WHAT IS NEEDED. Set down every record below exactly as it appears, but without the pictures.

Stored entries
————

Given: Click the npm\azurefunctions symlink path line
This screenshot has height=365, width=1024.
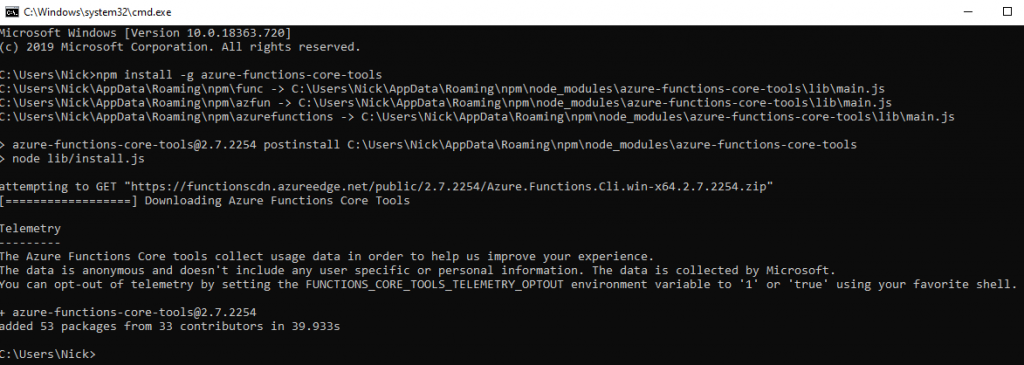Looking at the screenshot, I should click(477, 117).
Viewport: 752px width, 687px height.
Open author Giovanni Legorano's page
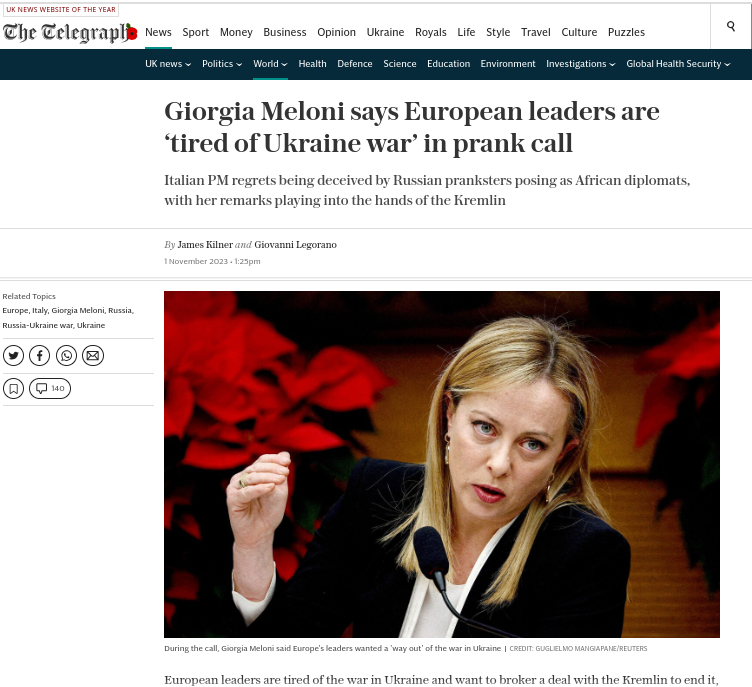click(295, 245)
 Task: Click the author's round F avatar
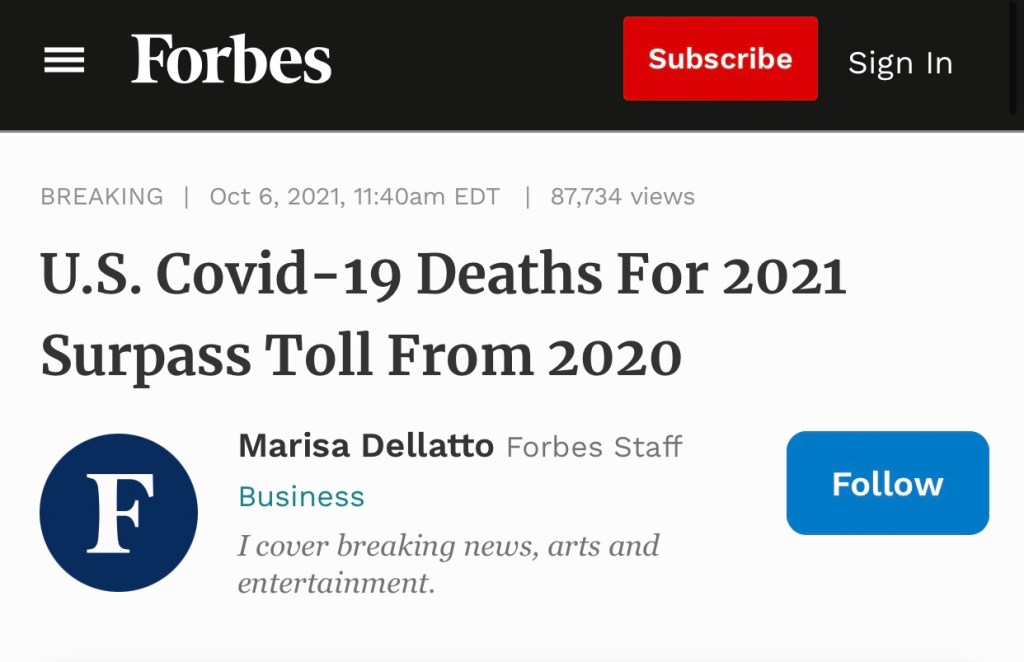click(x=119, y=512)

————

ANSWER TO THE EXERCISE.
Given: Click the npm\azurefunctions symlink path line
This screenshot has height=365, width=1024.
Looking at the screenshot, I should click(477, 117).
Viewport: 752px width, 687px height.
Open author Giovanni Legorano's page
click(295, 245)
 Task: Click the author's round F avatar
click(x=119, y=512)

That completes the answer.